*Extract:*
Our client and his Peruvian girlfriend had a relationship seemingly scripted from the start. When our client first met her, she joked that she liked rich boyfriends because she enjoyed eating at good restaurants and when she found a richer boyfriend, she would simply dump the current boyfriend and get a restraining order to ensure the break was clean. Her casual manner in describing this method made our client suspect she may have actually had some practice following this cold path.
Synopsis: Rancho Cucamonga, client violates civil restraining order by leaving girlfriend voicemails & sends many e-mails and texts, case resolved for disturbing the peace.
Our client was concerned about this and it always echoed in his head, but he thought he could change her approach. After all, she was quite beautiful and he thought she was worth it.
Over time, however, our client, age 27, noticed that his girlfriend spent a lot of time on the phone, seemingly with males. She would always dismiss such concerns as saying, “Oh, he is just a friend. It is nothing.” She also never introduced our client to her parents, saying they died in a car crash, but he knew this was not true when she once explained that she was at her mom’s house.
Finally, she stopped calling him – after many expensive vacations and, yes, expensive dinners. This was after six months. He tried contacting her, at first concerned for her safety. Then, without provocation, she then served him with a civil restraining order. Our client later found out that she was dating another man all along, even before he started dating her.

*Set exercise 1:* Reproduce the restraining order case account word for word, everything from "Our client and" down to "disturbing the peace.".
*Set exercise 2:* Summarize the restraining order case account in two sentences.
*Set exercise 3:* Write what comes next in the restraining order case account, picking up after its final sentence.

Dataset entries

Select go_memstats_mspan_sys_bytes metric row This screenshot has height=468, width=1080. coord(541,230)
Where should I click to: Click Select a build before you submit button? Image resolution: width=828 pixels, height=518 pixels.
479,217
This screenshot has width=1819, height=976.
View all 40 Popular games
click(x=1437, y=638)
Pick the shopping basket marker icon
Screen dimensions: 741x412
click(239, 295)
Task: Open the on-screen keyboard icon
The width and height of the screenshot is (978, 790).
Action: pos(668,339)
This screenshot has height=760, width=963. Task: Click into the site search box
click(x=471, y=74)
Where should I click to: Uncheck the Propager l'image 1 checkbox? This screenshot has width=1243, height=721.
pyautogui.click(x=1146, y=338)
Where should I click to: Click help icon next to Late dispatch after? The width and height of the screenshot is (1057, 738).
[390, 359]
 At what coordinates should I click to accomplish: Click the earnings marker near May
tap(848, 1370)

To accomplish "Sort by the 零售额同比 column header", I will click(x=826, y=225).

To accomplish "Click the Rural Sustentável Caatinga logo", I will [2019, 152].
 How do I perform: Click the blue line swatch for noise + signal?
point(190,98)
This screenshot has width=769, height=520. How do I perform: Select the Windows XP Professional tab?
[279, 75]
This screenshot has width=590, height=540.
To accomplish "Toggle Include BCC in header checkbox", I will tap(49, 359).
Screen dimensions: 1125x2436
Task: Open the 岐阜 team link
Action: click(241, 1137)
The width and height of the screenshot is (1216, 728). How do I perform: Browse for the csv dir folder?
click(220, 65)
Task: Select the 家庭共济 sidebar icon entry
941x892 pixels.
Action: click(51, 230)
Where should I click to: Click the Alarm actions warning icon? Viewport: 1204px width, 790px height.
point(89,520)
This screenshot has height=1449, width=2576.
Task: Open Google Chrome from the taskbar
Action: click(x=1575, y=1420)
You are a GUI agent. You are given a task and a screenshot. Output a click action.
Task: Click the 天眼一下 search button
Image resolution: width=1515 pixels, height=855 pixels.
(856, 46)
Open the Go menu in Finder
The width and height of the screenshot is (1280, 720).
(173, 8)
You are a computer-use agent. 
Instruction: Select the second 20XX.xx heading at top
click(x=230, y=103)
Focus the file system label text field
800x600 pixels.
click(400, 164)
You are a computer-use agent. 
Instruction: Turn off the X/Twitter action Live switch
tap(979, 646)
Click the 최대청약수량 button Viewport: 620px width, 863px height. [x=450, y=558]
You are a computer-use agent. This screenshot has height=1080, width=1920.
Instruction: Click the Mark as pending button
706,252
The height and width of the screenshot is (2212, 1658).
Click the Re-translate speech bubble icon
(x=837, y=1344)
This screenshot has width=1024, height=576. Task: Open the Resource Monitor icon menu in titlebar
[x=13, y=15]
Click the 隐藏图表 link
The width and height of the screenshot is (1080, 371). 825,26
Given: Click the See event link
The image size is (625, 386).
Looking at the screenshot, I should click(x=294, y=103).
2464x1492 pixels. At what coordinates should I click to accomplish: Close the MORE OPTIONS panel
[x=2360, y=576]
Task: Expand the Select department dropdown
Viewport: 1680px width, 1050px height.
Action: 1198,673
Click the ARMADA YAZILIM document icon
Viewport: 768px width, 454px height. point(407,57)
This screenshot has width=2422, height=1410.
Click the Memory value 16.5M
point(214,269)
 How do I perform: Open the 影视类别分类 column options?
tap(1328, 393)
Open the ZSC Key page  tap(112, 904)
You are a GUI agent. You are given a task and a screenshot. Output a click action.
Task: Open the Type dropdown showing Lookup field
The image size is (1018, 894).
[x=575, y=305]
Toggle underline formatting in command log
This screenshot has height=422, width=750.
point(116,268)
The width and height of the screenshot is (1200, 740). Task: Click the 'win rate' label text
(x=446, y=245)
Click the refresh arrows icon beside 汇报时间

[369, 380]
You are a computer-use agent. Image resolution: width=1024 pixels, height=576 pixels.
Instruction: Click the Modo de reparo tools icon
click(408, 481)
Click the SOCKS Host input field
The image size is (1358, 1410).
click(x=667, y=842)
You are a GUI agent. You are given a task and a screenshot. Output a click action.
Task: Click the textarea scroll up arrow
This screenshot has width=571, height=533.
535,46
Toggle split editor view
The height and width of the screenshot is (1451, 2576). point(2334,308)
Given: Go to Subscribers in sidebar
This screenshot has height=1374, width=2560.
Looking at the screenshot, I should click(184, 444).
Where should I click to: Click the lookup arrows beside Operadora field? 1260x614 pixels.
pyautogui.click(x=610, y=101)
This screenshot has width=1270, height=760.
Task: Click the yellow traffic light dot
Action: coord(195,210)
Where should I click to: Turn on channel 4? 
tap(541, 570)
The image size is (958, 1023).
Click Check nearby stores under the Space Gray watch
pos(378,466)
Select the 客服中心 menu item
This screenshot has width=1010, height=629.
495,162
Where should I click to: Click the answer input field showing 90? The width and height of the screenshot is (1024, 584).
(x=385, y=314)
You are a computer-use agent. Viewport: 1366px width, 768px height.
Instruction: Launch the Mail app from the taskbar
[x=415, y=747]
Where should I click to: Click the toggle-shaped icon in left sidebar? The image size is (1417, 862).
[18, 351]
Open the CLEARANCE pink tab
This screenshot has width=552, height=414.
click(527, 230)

*Right answer 1:*
Our client and his Peruvian girlfriend had a relationship seemingly scripted from the start. When our client first met her, she joked that she liked rich boyfriends because she enjoyed eating at good restaurants and when she found a richer boyfriend, she would simply dump the current boyfriend and get a restraining order to ensure the break was clean. Her casual manner in describing this method made our client suspect she may have actually had some practice following this cold path.
Synopsis: Rancho Cucamonga, client violates civil restraining order by leaving girlfriend voicemails & sends many e-mails and texts, case resolved for disturbing the peace.

*Right answer 2:* A 27-year-old client dated a woman who had joked that she would drop a boyfriend for a richer one and get a restraining order, and after six months of expensive vacations and dinners she stopped calling him and served him with a civil restraining order. He later learned she had been dating another man all along, and his case, in which he violated the order by leaving her voicemails and sending many e-mails and texts, was resolved for disturbing the peace.

*Right answer 3:*
Our client was understandably enraged and let his now former girlfriend know it in dozens of voicemails, about ten e-mails and dozens of text messages that she forwarded to her e-mail and printed out.
She believed he was stalking her, so she then notified the police, who in turn, notified the Rancho Cucamonga District Attorney’s office. The DA’s office filed a misdemeanor complaint against our client, charging him with fourteen counts of violating Penal Code § 166(a), violation of a court-order domestic violence restraining order. The client then retained Greg Hill & Associates.Rancho Cucamonga Courthouse
The client was disgusted with the woman and Greg had to first untangle the fact that the woman had apparently obtained a civil domestic violence restraining order against him without his ever being served with papers. Greg went to the courthouse and retrieved a copy of the file, which confirmed the fact that she had lied to the court about serving him with the petition for a restraining order. This allowed her to then have a hearing without him present and obtain the civil restraining order by default.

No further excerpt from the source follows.